> _Short exercise_:
Tally the lines of the records that contain the string "logo", treating uppercase and lowercase letters as different, and give only the number.

╭─ Source records

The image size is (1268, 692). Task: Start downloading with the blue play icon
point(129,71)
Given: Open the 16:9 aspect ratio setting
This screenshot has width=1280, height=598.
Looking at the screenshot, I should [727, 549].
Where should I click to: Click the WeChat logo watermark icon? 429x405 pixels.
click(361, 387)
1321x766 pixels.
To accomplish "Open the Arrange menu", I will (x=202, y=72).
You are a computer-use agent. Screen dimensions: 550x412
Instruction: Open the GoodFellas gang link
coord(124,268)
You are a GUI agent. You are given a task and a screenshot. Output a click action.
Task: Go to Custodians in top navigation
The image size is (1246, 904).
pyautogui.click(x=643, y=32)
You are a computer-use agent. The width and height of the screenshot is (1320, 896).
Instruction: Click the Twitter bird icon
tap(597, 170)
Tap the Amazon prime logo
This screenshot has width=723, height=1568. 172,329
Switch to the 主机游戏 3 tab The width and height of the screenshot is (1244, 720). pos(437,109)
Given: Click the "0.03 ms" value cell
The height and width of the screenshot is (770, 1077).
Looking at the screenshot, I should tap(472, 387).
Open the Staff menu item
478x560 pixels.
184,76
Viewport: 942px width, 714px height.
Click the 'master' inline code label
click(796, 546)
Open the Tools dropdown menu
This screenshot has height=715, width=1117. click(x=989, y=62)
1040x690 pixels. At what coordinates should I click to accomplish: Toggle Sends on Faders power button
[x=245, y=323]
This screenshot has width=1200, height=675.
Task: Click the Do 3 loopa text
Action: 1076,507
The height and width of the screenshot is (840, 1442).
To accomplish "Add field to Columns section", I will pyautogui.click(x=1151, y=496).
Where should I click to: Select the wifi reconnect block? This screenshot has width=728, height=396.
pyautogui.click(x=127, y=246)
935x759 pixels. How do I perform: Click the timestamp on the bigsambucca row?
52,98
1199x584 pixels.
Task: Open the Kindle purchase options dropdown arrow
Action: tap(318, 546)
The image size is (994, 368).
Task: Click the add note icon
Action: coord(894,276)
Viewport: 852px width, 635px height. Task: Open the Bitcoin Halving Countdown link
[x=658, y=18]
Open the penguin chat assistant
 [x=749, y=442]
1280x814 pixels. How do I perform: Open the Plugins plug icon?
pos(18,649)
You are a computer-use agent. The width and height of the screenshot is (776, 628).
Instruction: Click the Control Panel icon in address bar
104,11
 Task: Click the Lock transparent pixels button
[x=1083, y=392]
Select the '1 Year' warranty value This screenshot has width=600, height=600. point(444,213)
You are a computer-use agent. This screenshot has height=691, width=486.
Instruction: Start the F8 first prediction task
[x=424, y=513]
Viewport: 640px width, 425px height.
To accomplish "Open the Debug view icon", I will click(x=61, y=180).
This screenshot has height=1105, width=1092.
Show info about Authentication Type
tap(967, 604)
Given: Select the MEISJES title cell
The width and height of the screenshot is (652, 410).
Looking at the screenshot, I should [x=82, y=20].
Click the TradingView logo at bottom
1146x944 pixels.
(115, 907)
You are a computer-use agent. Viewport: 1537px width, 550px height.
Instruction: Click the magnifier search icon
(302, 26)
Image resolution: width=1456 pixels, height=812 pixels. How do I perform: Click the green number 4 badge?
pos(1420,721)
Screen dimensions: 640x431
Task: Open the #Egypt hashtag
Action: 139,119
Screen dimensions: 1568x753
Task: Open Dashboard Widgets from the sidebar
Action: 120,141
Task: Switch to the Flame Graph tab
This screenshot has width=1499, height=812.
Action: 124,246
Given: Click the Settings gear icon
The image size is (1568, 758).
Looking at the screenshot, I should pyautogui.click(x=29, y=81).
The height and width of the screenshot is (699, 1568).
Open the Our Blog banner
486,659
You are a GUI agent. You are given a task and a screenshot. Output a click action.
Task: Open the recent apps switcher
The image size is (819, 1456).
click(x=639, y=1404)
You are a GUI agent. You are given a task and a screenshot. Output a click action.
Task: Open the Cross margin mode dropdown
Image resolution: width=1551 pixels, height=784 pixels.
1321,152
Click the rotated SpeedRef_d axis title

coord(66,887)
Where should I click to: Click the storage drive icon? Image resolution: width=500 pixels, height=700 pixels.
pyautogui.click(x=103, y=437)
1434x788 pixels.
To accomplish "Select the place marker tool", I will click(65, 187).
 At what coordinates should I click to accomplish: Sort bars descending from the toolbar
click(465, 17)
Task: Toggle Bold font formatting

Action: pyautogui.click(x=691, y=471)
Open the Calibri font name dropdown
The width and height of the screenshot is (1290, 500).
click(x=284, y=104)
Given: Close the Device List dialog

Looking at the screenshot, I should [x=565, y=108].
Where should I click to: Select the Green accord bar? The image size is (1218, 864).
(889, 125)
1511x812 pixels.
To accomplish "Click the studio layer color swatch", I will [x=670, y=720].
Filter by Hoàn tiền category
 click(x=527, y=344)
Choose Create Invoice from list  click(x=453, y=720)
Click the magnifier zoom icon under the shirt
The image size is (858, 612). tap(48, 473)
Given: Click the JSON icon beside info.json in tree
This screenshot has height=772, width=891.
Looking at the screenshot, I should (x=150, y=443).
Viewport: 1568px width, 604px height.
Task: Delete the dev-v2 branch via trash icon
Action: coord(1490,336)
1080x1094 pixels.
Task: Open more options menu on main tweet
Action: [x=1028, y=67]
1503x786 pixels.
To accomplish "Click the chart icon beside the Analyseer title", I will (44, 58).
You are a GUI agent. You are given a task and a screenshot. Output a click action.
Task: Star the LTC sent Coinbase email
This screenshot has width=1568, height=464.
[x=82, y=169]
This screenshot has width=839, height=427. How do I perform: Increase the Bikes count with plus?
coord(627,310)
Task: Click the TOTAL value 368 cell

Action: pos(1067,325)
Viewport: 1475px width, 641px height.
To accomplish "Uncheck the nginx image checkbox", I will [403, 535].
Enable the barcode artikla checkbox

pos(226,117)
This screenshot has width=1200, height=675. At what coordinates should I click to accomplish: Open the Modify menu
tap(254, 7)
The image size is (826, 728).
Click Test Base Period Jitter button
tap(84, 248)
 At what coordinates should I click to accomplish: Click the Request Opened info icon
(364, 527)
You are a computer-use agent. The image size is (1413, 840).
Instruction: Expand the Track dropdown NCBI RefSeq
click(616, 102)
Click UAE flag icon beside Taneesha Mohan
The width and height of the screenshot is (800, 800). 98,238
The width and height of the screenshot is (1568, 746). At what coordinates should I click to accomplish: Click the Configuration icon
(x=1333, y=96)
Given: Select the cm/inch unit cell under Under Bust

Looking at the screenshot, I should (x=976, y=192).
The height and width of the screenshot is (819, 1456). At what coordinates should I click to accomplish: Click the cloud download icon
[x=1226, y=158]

╰─

> _Task solution_:
3